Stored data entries
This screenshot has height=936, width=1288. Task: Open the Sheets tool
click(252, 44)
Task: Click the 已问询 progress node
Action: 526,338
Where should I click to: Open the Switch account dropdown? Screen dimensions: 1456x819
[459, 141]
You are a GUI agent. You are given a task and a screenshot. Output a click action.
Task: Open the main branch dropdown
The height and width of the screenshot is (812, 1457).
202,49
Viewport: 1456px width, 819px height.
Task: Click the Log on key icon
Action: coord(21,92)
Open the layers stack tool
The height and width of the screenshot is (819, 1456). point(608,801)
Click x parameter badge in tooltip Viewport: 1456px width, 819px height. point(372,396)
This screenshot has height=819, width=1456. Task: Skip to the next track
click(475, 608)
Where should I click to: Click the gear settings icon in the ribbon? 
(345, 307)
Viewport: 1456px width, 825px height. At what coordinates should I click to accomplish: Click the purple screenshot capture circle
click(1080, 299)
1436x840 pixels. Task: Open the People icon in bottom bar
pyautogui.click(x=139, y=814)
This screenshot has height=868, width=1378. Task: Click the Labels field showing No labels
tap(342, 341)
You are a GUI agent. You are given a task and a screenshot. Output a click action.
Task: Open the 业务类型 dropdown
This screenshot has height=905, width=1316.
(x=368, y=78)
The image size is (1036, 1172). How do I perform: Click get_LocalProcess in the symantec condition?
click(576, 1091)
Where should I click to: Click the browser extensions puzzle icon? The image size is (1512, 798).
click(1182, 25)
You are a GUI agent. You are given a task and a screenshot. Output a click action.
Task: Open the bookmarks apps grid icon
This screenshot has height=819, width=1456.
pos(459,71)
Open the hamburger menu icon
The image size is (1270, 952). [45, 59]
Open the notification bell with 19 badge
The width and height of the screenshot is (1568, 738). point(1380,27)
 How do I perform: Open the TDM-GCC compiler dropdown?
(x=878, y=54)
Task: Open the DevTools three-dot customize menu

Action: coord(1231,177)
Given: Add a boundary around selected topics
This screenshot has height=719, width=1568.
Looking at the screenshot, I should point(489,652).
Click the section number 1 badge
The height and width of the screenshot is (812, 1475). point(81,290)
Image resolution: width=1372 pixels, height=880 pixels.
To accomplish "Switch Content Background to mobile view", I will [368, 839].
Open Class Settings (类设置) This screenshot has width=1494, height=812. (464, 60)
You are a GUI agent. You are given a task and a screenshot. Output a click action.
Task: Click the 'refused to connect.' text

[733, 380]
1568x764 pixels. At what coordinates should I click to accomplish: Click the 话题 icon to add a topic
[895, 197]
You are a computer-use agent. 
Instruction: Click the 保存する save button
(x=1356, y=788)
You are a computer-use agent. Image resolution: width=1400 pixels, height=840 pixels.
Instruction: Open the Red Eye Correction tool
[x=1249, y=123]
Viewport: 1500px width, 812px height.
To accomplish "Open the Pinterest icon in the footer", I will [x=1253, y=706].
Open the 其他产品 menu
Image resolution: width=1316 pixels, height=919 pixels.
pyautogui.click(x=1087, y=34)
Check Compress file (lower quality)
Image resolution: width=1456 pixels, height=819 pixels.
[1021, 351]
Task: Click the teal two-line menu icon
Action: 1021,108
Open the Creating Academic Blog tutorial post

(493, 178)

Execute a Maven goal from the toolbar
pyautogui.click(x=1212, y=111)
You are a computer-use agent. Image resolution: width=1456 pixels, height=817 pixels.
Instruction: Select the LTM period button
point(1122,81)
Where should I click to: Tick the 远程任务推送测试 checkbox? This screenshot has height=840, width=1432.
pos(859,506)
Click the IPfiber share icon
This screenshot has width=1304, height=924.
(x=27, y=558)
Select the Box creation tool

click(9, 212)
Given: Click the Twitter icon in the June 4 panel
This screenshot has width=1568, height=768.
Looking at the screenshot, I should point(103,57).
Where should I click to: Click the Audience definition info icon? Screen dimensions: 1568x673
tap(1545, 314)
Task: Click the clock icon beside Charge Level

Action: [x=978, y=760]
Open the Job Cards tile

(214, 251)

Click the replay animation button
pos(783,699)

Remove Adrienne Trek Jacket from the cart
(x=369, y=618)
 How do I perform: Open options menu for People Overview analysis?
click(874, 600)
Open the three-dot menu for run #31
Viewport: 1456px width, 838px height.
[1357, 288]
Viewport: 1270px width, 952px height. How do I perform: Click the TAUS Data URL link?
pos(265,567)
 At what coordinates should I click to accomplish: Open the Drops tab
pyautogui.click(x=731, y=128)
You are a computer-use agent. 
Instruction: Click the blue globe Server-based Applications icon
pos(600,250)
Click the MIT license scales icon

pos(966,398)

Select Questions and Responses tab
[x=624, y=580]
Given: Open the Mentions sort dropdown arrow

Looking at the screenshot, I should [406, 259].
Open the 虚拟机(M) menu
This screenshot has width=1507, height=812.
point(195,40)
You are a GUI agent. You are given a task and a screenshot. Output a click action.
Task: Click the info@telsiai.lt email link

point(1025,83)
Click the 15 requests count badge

Task
Go through the entries above and report each line with the string "computer" in it.

Result
You are a computer-use agent. 
You are a computer-use agent. Image resolution: width=1400 pixels, height=840 pixels.
You are a computer-use agent. Image resolution: width=1456 pixels, height=817 pixels.
You are a computer-use agent. 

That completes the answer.